- [What to work on]
(a) List every author of the vemurafenib resistance paper in the order the citation gives them, writing each name as first name followed by surname.
(b) Answer these questions from the vemurafenib resistance paper record:
(i) In what year was the paper published?
(ii) Which two BRAF inhibitors did the study examine?
(iii) Which of those two inhibitors interacts with ABCB1 to a lower extent?
(c) Reproduce the portion of the vemurafenib resistance paper record that opens with the words containing "Michaelis, Martin, Rothweiler, Florian, Nerreter, Thomas, van" and closes with "provided) (KAR id:43283)".

Excerpted text below:

Michaelis, Martin, Rothweiler, Florian, Nerreter, Thomas, van Rikxoort, Marijke, Zehner, Richard, Dirks, Wilhelm G, Wiese, Michael, Cinatl, Jindrich (2014) Association between acquired resistance to PLX4032 (vemurafenib) and ATP-binding cassette transporter expression. BMC research notes, 7 . Article Number 710. ISSN 1756-0500. (doi:10.1186/1756-0500-7-710) (The full text of this publication is not currently available from this repository. You may be able to access a copy if URLs are provided) (KAR id:43283)
The full text of this publication is not currently available from this repository. You may be able to access a copy if URLs are provided. | |
Official URL: http://dx.doi.org/10.1186/1756-0500-7-710 |
Abstract
BACKGROUND
Various kinase inhibitors are known to be ATP-binding cassette (ABC) transporter substrates and resistance acquisition to kinase inhibitors has been associated to increased ABC transporter expression. Here, we investigated the role of the ABC transporters ABCB1, ABCC1, and ABCG2 during melanoma cell resistance acquisition to the V600-mutant BRAF inhibitors PLX4032 (vemurafenib) and PLX4720. PLX4032 had previously been shown to interfere with ABCB1 and ABCG2. PLX4720 had been demonstrated to interact with ABCB1 but to a lower extent than PLX4032.

End of Excerpted text.
Provided records below:

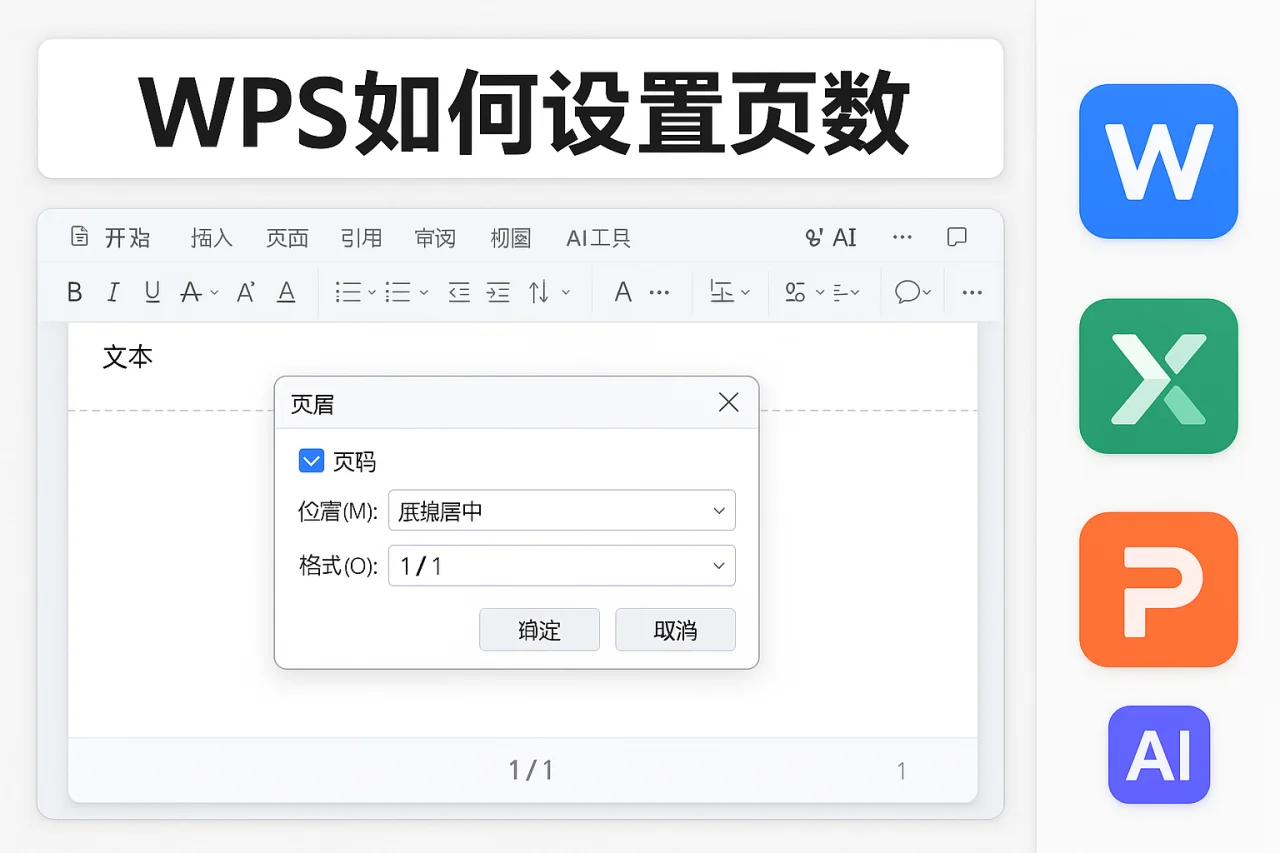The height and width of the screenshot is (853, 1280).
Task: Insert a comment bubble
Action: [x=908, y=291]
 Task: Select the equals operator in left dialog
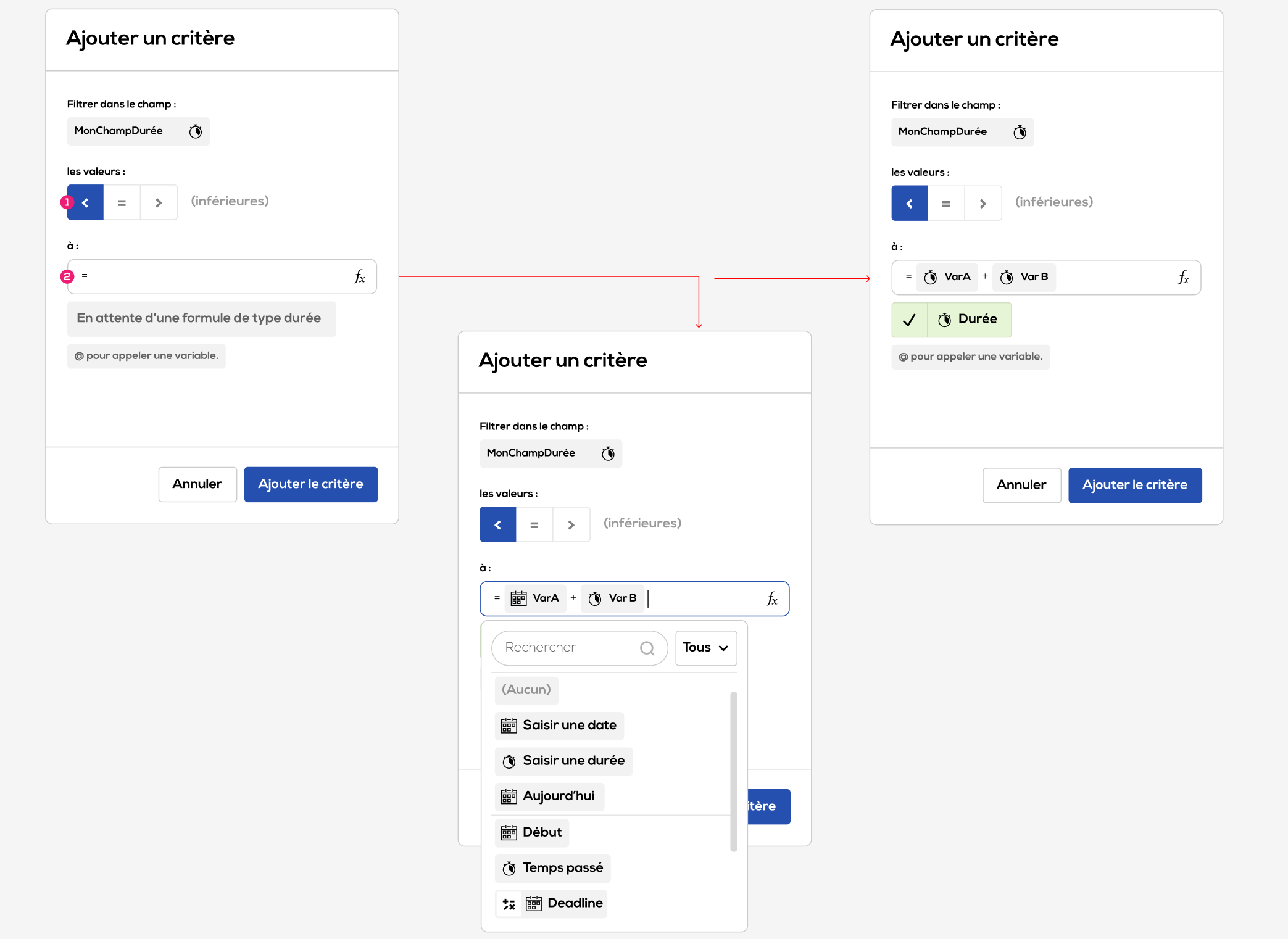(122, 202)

End of Provided records.

- [List of answers]
(a) Martin Michaelis, Florian Rothweiler, Thomas Nerreter, Marijke van Rikxoort, Richard Zehner, Wilhelm G Dirks, Michael Wiese, Jindrich Cinatl

(b)
(i) 2014
(ii) PLX4032 (vemurafenib) and PLX4720
(iii) PLX4720

(c)
Michaelis, Martin, Rothweiler, Florian, Nerreter, Thomas, van Rikxoort, Marijke, Zehner, Richard, Dirks, Wilhelm G, Wiese, Michael, Cinatl, Jindrich (2014) Association between acquired resistance to PLX4032 (vemurafenib) and ATP-binding cassette transporter expression. BMC research notes, 7 . Article Number 710. ISSN 1756-0500. (doi:10.1186/1756-0500-7-710) (The full text of this publication is not currently available from this repository. You may be able to access a copy if URLs are provided) (KAR id:43283)